▶ DOCUMENT SECTION:
# Need help picking out a bike



## DeauxJoe (Jan 24, 2012)

Im 6'2 364. I have never had anything besides a Wal-Mart special. I need something for on road and rock/dirt paths. I want something that will last. At the same time I don't really need the baddest thing out there. I need something comfortable that will last for me.


----------



## carrlf (Mar 26, 2011)

I would just recommend going to your local shops and looking at the hardtail mountain bikes. You can not go wrong with a trek, specialized, giant, or something along those lines. Then you can replace the tires with something more for light trails and so on. Size wise you will probably be on a l or xl depending on your inseam and arm length and so on (19-21 inch seat tube). If your just riding on the road and light trails I dont see you breaking anything but if you get into some mtn biking your going to break a lot of stuff and thats just part of it when you are large in size.


----------



## mtnbiker72 (Jan 22, 2007)

I don't know what your budget is, but stay away from suspension at your size. You really should be looking at a full rigid with some bomber wheels.

▶ DATASET CONTENT:
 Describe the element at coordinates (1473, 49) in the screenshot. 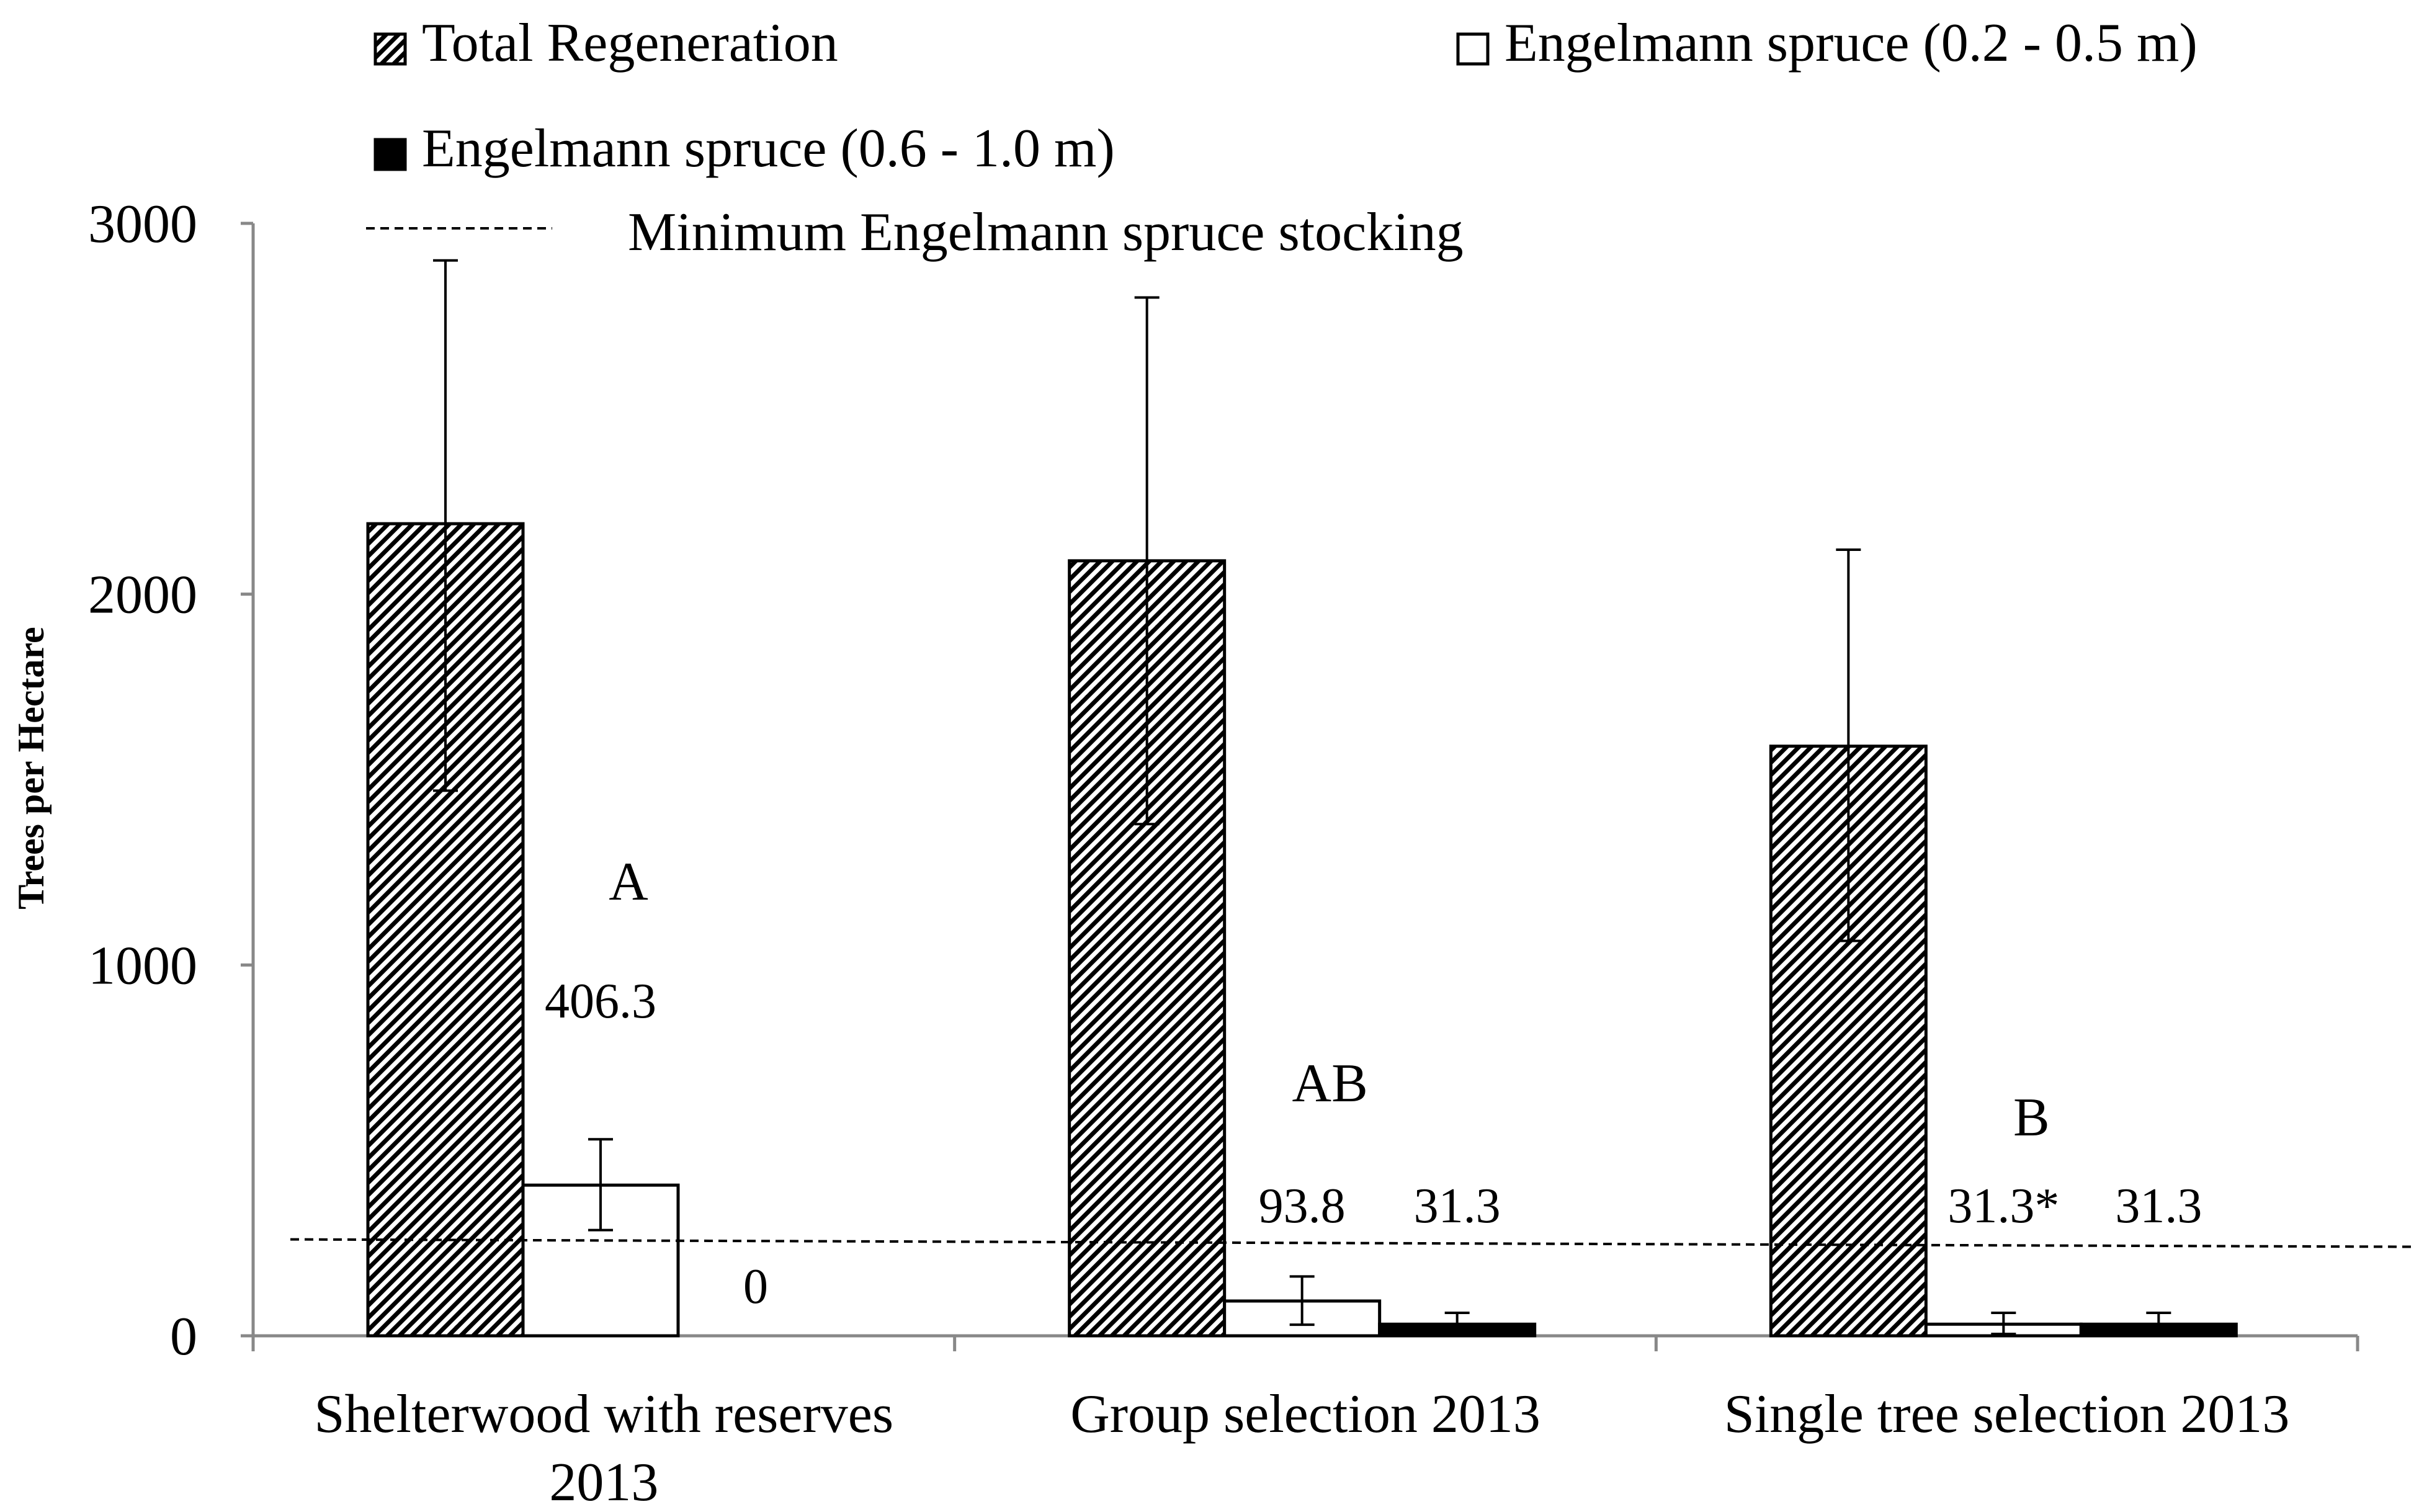

I see `legend-swatch-spruce-small` at that location.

▶ WHAT IS REQUIRED: Reproduce word for word the part of the bike forum thread above from "# Need help" to "last for me.".

▶ RESPONSE AREA:
# Need help picking out a bike



## DeauxJoe (Jan 24, 2012)

Im 6'2 364. I have never had anything besides a Wal-Mart special. I need something for on road and rock/dirt paths. I want something that will last. At the same time I don't really need the baddest thing out there. I need something comfortable that will last for me.